If there is any accuracy to the rumors, a 4K HDTV is expected by late 2013 or early 2014 from Apple, which some are dubbing the 'iTV'.

The TV is expected to have voice and motion control, and a 3840x2160 resolution (doubling the standard res of 1920x1080 HDTVs), according to the story directed by sources in Apple's supply chain.








A 2013 launch date may be premature, as it has been stated that they are having ongoing difficulty gaining access to the 4K panels. The story states that existing manufacturers are maxed out currently, filling orders for TV vendors out of China.

The panel makers used by Apple right now are "expected to allocate most of their panel production to the company's iPhone, iPad and iPad mini products instead," according to the report on _DigiTimes_. With that said, it seems Apple might be counting on LG Display to provide the needed panels if they step up their production by year's end.

It would come as no shock if the rumor mill is accurate in this account given the continued focus towards higher res displays by Apple over the past couple of years. They have managed to make super high-resolution displays on handhelds a popular feature, and with the Retina MacBook Pros, is making it happen on larger devices as well. 

But whether the sticker price will be on the more affordable level remains to be seen, given that nothing less than about $20k has been put out thus far in the 4K category.

Many people though aren't holding their breath regarding this rumor, even coupled with a similar announcement made at the end of last year in the _Wall Street Journal_. It has been suggested that _DigiTimes_ may not be highly reliable when it comes to stories involving Apple.

The Motley Fool provides an interesting viewpoint on why this is likely not to happen, ultimately stating that "Apple may launch a 4K TV one day, but not for a very, very long time."

With this story flooding the Internet, and many publishers forgetting to include the words "rumor" or "alleged" to their version, perhaps if enough people believe it, it will become a reality.

A question many are asking though is whether or not it really matters? Again, the prices are still on the high level, with content availability on the low level. And can people really see all those pixels anyway? I'd personally rather by a boat.

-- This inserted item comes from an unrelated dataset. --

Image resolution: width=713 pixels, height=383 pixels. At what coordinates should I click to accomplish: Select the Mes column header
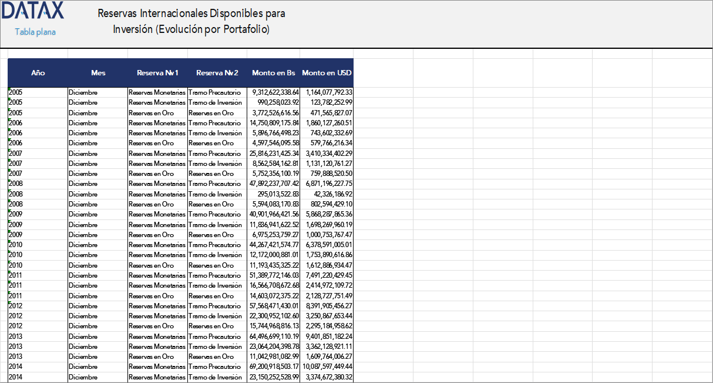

_Photo credit:_ [DigitalTrends] Apple iTV: It's real. I've seen it. And it has Siri, FaceTime, says mystery source


----------



## tripplej (Oct 23, 2011)

If the price is high, people are not going to pay a "premium" price for an iTV. 

Lot of TV's now are very very smart with lot of apps and Samsung and others are having a lot of hand motion functionality built in as well as voice activated functionality built into their tv. It would be very hard to into this market.

Even with that, if Apple decides to go this way, I am sure the Apple fans will purchase but for the general masses, price will be a key indicator of success or not.


----------



## Sevenfeet (Feb 2, 2009)

The price may not be as bad as first predicted. First, Apple is supposed to push the new technology, not be a fast follower in most cases. Yes, TV is old but 4K is not. Second, Sony has already announced their pricing for their new 4K panels at $7000 for the 65 inch screen. That's a third less than anything else and I expect the prices to continue to drop.


----------



## tripplej (Oct 23, 2011)

I wonder how they are going to get around the whole 4K content thing? Sony already announced they will have a home server with 4K movies available for purchase but it will only work with their 4K TV.


----------



## Antonios (Mar 31, 2013)

tripplej said:


> I wonder how they are going to get around the whole 4K content thing? Sony already announced they will have a home server with 4K movies available for purchase but it will only work with their 4K TV.


The whole marketing and market positioning side of things will be very interesting. Let's wait and see how Apple is going to get around that part as well.


----------



## tripplej (Oct 23, 2011)

Yeah. if Apple doesn't have any 4K content, it will be very hard for them to say, you got to have it now! At least Sony can say, they have something and more in the pipeline..


----------



## 8086 (Aug 4, 2009)

AppleHeads and the mass market will cry "apple is the best, they invented 4k, the GUI, and the mp3 player too"


----------